[Pixel coordinate grounding data]
-.-.-

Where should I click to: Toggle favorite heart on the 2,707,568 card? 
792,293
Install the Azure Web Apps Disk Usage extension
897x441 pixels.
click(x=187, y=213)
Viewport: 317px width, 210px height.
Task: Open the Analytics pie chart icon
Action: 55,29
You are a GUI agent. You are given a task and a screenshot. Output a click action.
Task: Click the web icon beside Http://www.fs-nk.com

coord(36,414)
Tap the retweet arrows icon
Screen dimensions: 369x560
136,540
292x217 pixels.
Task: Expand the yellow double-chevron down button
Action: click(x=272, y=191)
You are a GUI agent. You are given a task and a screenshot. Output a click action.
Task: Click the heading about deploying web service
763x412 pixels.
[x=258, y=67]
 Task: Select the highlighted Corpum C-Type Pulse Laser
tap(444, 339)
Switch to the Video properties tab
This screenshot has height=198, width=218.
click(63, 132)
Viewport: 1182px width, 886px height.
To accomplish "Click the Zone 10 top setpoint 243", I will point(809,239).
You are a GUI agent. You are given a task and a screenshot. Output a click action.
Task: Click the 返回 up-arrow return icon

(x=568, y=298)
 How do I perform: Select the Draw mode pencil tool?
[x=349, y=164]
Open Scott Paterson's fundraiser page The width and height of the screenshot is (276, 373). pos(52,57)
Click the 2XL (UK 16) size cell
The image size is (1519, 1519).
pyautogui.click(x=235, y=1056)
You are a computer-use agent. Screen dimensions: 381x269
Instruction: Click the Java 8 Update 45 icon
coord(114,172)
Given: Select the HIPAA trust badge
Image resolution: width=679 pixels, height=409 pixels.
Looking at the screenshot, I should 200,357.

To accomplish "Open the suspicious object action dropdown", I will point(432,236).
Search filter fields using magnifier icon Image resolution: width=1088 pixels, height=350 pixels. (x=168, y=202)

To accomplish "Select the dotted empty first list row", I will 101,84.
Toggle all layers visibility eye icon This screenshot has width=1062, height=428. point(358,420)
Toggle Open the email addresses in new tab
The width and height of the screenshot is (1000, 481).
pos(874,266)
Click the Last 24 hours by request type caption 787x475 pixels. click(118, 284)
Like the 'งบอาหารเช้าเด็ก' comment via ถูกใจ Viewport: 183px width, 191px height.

-.-.-

Give an exact reproduction of the lines from the one with "The width and height of the screenshot is (1000, 481)." to the final line of the entries, including both.

_Exercise solution_.
The width and height of the screenshot is (1000, 481).
pos(874,266)
Click the Last 24 hours by request type caption 787x475 pixels. click(118, 284)
Like the 'งบอาหารเช้าเด็ก' comment via ถูกใจ Viewport: 183px width, 191px height.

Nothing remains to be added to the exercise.